Revelation used to scare me. On the rare occasions that I heard it read in church growing up, it evoked images of terrifying creatures, a ruthless God and the dark depths of Hell, leaving me feeling quite alienated. But as my faith and experience of God has grown, my interpretation of this book has completely flipped. The message to Thyatira, and to the other churches, play a profound part in this. Each message roots our understanding of the later visions within a specific context, (some or all of which we might recognise within our own contexts) affirming and acknowledging the lives and struggles of all of us; whatever our circumstances, we are noticed by God.
In what ways might God affirm the work of your church?
Following on from the affirmation that believers in Thyatira have pleased God, the message continues into chastisement. The fornication and idol worship we hear of is still happening around those who do not indulge and this is problematic. But why? After all, there is also the promise of resurrection for all those that have been and remain faithful – surely it is a mission accomplished?
But once we start to unpack what those actions might be, questions about who is being exploited, who is losing, who is suffering, arise. There is no need for any exploitation or oppression within God’s abundant creation – no one needs to wait until death to be with God in God’s realm. We are invited right now to join in the dance of the kingdom – at times gruelling to dance, but powerful and beautiful, bringing change right now.
How well do you know your context?

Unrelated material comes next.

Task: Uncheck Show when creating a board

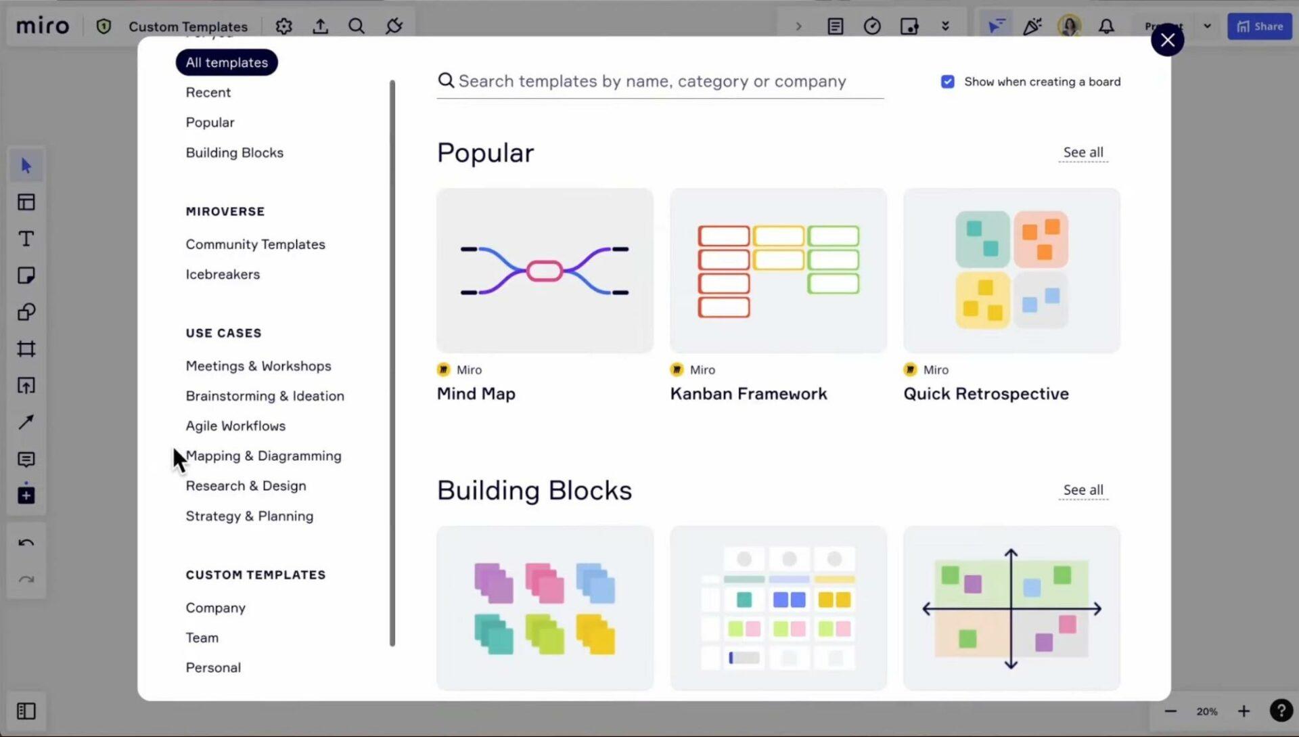Action: (947, 82)
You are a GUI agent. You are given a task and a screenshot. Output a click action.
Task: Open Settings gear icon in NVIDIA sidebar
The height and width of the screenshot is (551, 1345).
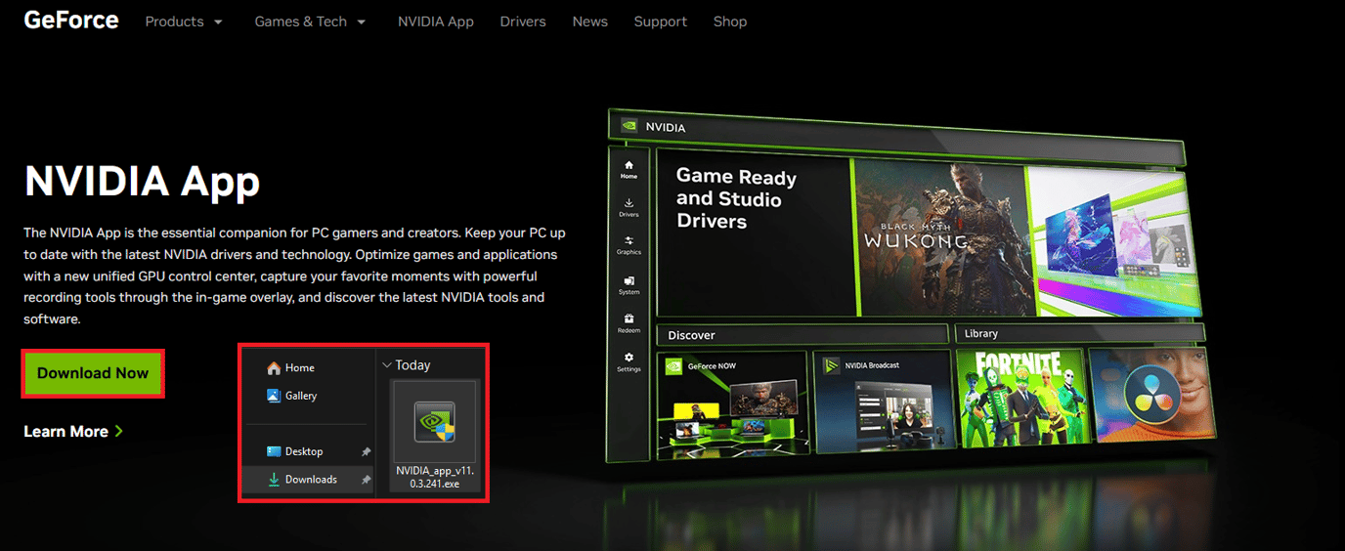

What does your church tolerate in the local community and further afield that enables exploitation and oppression? How will you respond?
Faithful God who loves and delights in us, Thank you that you see and know us. Challenge and guide us, if only we have ears to hear. Make us intolerant of all that exploits and oppresses. In the certain knowledge of your love, empower us to respond, revealing to us the threads that bind your kingdom, and showing us how to contribute. May your kingdom come on earth, just as it is in heaven, Amen.